**PROVIDED MATERIAL:**
━━━━━━━━━━━━━━━━━━━━━━━━━━━━━━

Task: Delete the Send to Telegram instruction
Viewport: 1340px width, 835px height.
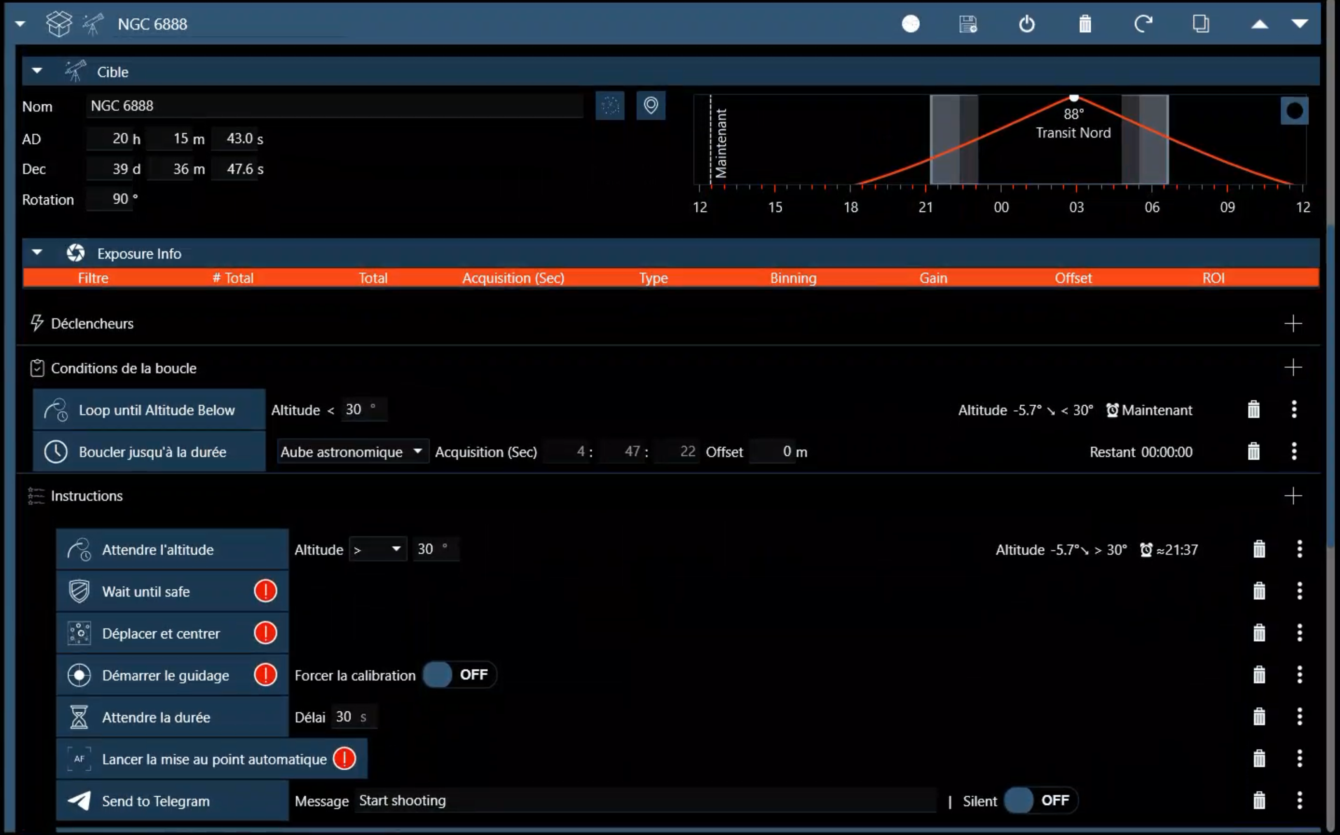Action: pos(1259,800)
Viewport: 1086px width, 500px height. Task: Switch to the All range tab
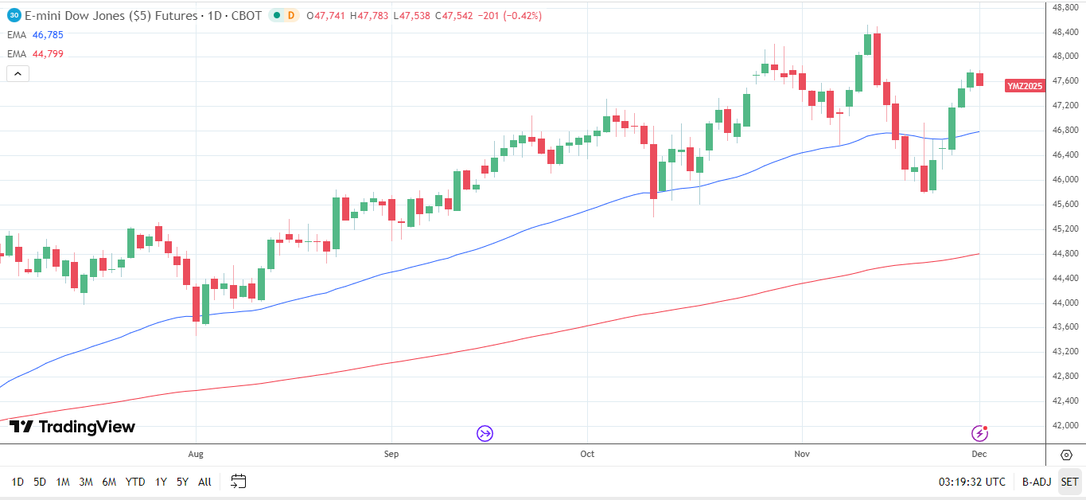click(x=205, y=482)
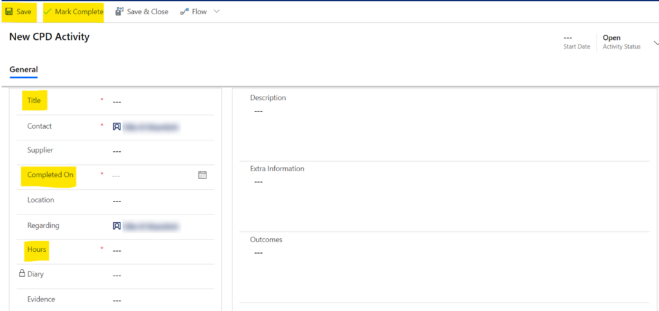The image size is (659, 311).
Task: Expand the header chevron beside Activity Status
Action: click(655, 42)
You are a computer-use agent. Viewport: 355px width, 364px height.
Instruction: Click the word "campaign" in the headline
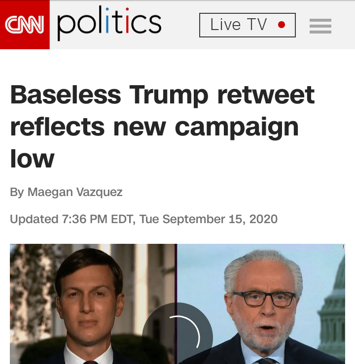[x=237, y=127]
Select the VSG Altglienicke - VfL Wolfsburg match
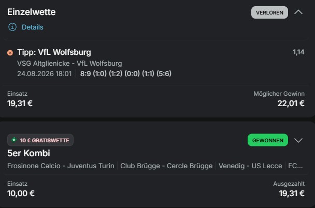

━━━━━━━━━━━━━━━━━━━━━━━━━━━━━━

**WHAT THE TASK REQUIRES:** Convert the lines of the records above into a numbered list, omitting blank lines and leaving out the pictures.

**EXERCISE SOLUTION:**
1. Task: Delete the Send to Telegram instruction
2. Viewport: 1340px width, 835px height.
3. Action: pos(1259,800)
4. Viewport: 1086px width, 500px height. Task: Switch to the All range tab
5. click(x=205, y=482)
6. The image size is (659, 311).
7. Task: Expand the header chevron beside Activity Status
8. Action: click(655, 42)
9. You are a computer-use agent. Viewport: 355px width, 364px height.
10. Instruction: Click the word "campaign" in the headline
11. [x=237, y=127]
12. Select the VSG Altglienicke - VfL Wolfsburg match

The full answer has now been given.